CIAO DATE: 04/05/07

GJIA

Georgetown Journal of International Affairs

Volume 6, Number 2, Summer/Fall 2005

 

Mobile Service Revolution: CNN Effect Goes Mobile
by Dan Steinbock

 

During the past two decades, global television, enabled by an astonishing array of technological devices, has collectively reset the terms of debate in the foreign affairs arena. Initially, the perceived impact was called the "CNN Effect," but with the launch of a number of alternative outlets in multiple geographies, it has been recently called the "CNN Effect Plus." This phenomenon is due to new outlets that facilitate television news reports and information media from distant or inaccessible locations.

The dramatic transformation has only begun. The discourse on international affairs is facing still another upheaval, due to the advent of global real-time television, which is about to be driven by new mobile services (including advanced mobile voice, Internet, messaging and content services). "We're moving from a business of ears to the business of eyes," said Anssi Vanjoki, Nokia's senior VP and multimedia chief, in the late 1990s.2 Over time these mobile services will be available to a wider range of consumers in different income levels and in diverse countries around the world.

Improved access to news and information, combined with faster and easier methods of communication, has already changed the international political climate and the way in which governments and officials respond to natural disasters, security emergencies, foreign policy changes, and social developments. With the arrival of increasingly advanced mobile services, changes in the relationship between politics, technology, and the international media will be even more pronounced. The era of "command and control" is effectively over; the era of "sense and respond" has arrived.

The advent of CNN in the 1980s forced a more complex and challenging information environment upon American foreign policy officials. Suddenly policymakers found themselves operating in a potentially global media landscape extending far beyond the three national news networks and a handful of wire services and elite newspapers. What began as a business revolution had a wide array of policy implications. As CNN began to globalize and regionalize its services, indigenous local clones and services followed in its path, and foreign policy officials in other nations had to cope with comparable policy challenges.

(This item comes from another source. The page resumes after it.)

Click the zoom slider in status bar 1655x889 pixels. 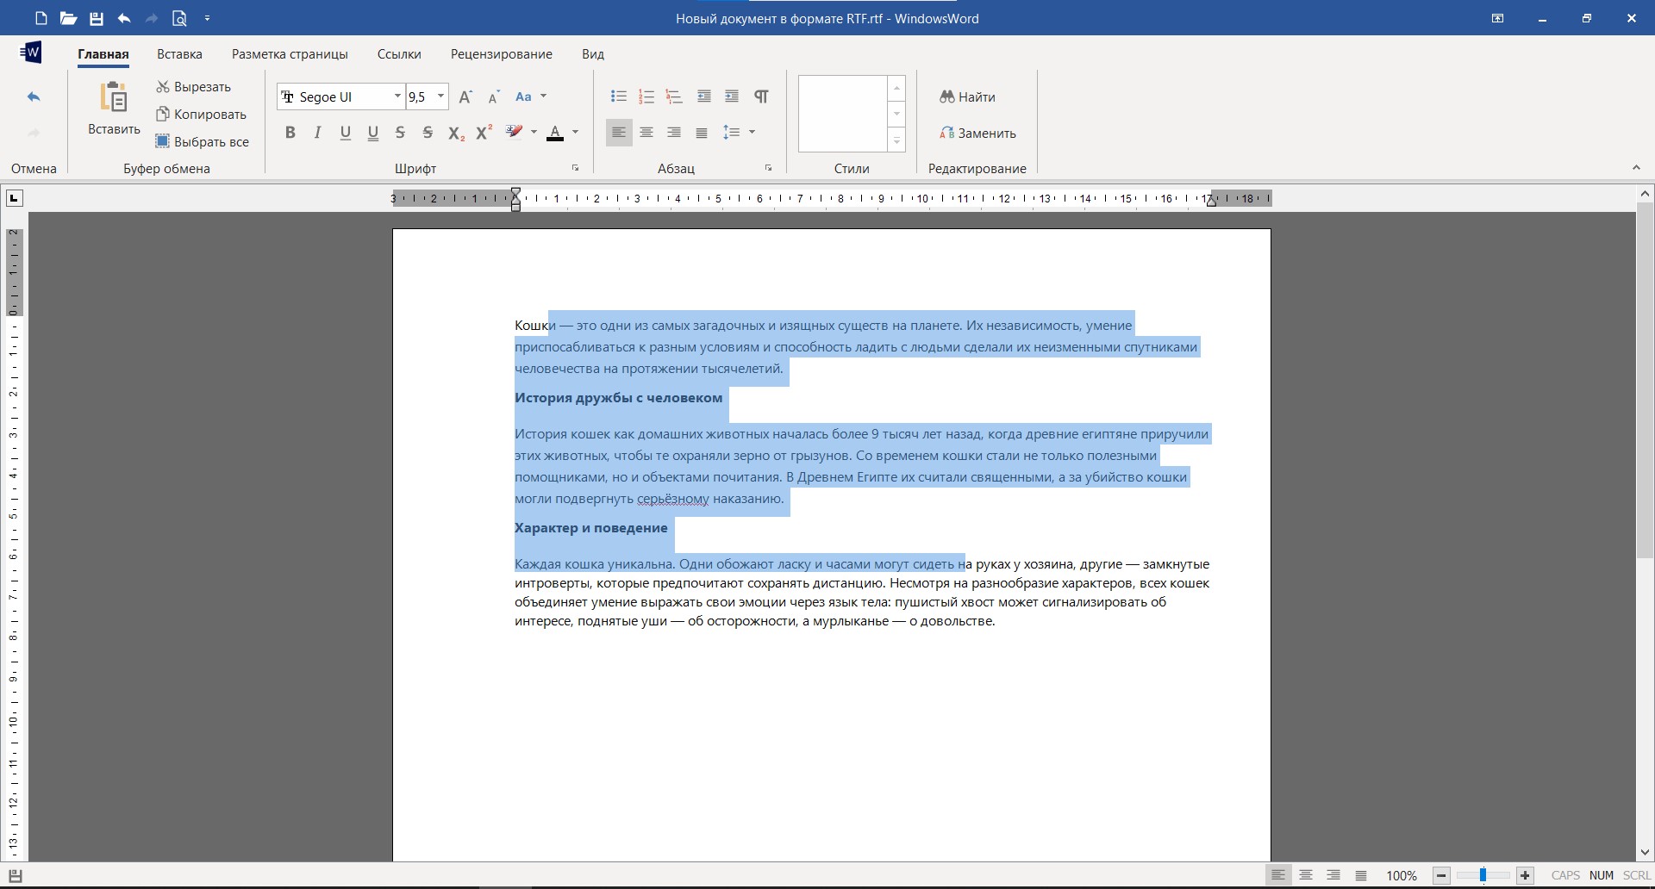(x=1483, y=875)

For years, media observers in the United States and abroad have argued that policies can no longer be presented to the public in the abstract, and that they are constantly measured against images on television-images that are instantly available, around the clock and around the globe. The conceptual substance of the argument was true as early as the mid- 1990s, but the empirical reality was not. At that time, CNN's coverage of international events was still limited to a handful of world cities with periodic attention to regions in crisis and major catastrophes in less developed parts of the globe. Furthermore, the potential of worldwide transparency has not been matched by actual facts, not least because of the exigencies of market-driven competition. For years, critics have argued that the struggle for higher ratings nullifies the impact of technology advances. "We live and die by the size of our audience; we dumb down the news to pump up the ratings," writes Tom Fenton, the CBS News Senior European correspondent.

Today, CNN and its regional partners and competitors worldwide are able to reach beyond the typical handful of metropolitan areas and report news live from distant and previously inaccessible locations. Some of this is the consequence of advances in news technology, and some is due to an increase in the number of news outlets, such as al Jazeera in the Middle East.

However, despite the hype to the contrary, global real-time television has yet to come into being. The enabling technology is there, but not the consumers. Until recently, viewers have been chained to specific locations by relatively immobile media devices, such as news on TV sets or Internet-enabled PCs and notebooks. Now, the collaborative efforts of a slate of global industry groups are bringing about a mobile service revolution. It is these advanced services that will mobilize international affairs by empowering people-anytime and anywhere.

Dan Steinbock is Director of the Finnish Center of International Business Research and Education at Finland's Academy of Sciences and author of The Mobile Revolution: The Making of Worldwide Mobile Markets (Kogan Page, 2005).